The International Monetary Fund (IMF) projects a surplus of 0.2% of GDP this year and a zero balance next year, more pessimistic than the Government, but the only institution that does not estimate a deficit.

According to the Fiscal Monitor released today, the IMF estimates that Portugal will achieve a surplus of 0.2% this year and a balance of 0.0% in 2026, while the Government foresees, in the State Budget proposal for 2026, surpluses of 0.3% and 0.1%, respectively.

The entity is the exception among institutions that follow the Portuguese economy, and, according to the most recent forecasts, the European Commission, the Bank of Portugal, the OECD and the Public Finance Council all point to a deficit in 2026, particularly due to the impact of the loans provided for in the Recovery and Resilience Plan.

However, the IMF has forecasts until the end of the decade, in a scenario of invariant policies, and projects negative budget balances from 2027 to 2030: –0.2% in 2027, –0.5% in 2028, –0.7% in 2029 and –0.9% in 2030.

The institution explains that “projections for the current year are based on the budget approved by the authorities, adjusted to reflect the IMF team’s macroeconomic forecast.”
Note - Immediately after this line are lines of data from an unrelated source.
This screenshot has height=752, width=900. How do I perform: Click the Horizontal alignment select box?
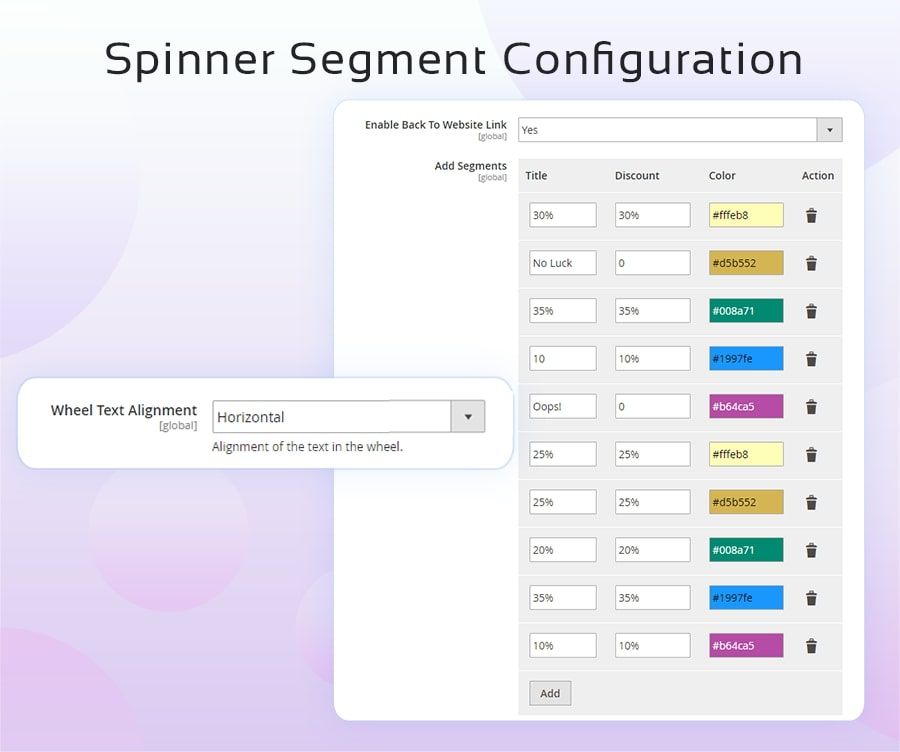point(332,417)

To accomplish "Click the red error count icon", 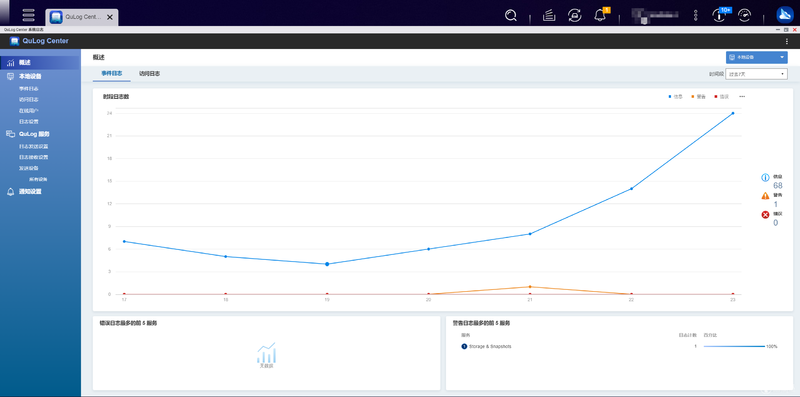I will point(765,215).
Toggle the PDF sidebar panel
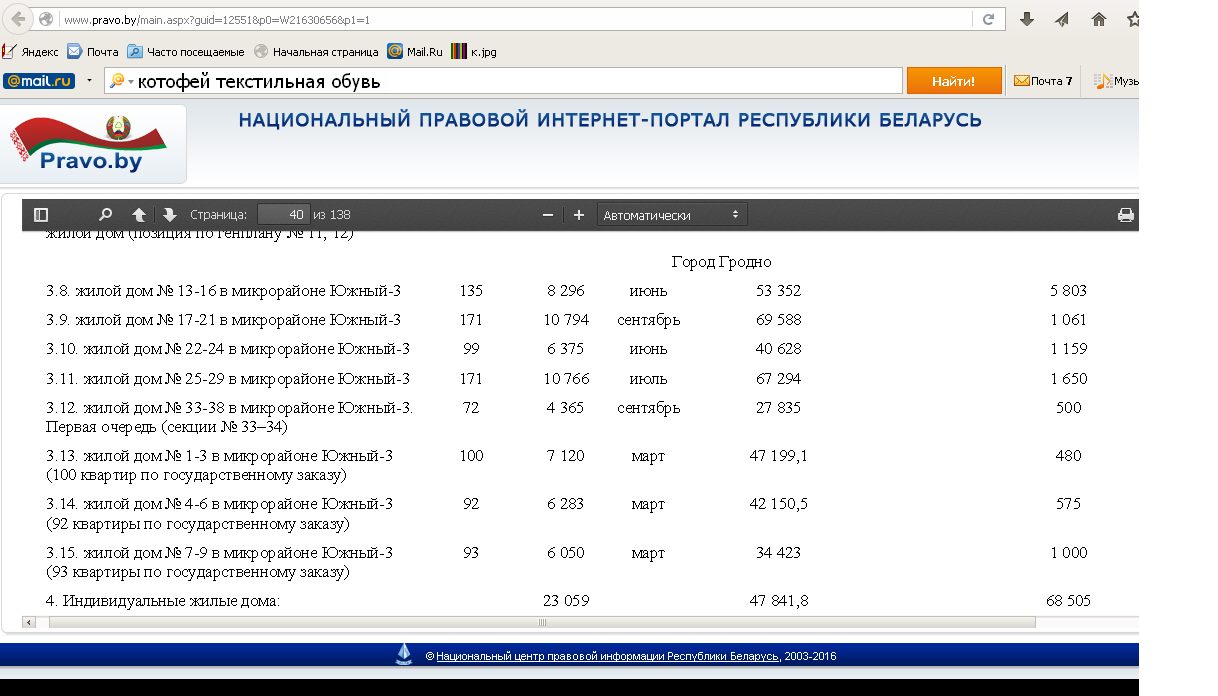Screen dimensions: 1218x696 click(x=41, y=215)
“Subsequent projections are based on the premise of invariant policies”, with “projections for 2025 reflecting the information available in the 2025 budget proposal”.

The IMF also has forecasts for public debt, estimating that the ratio will fall to 90.9% in 2025 and 86.9% in 2026. In OE2026, the executive estimates a reduction in the public debt ratio to 90.2% of GDP in 2025 and 87.8% in 2026.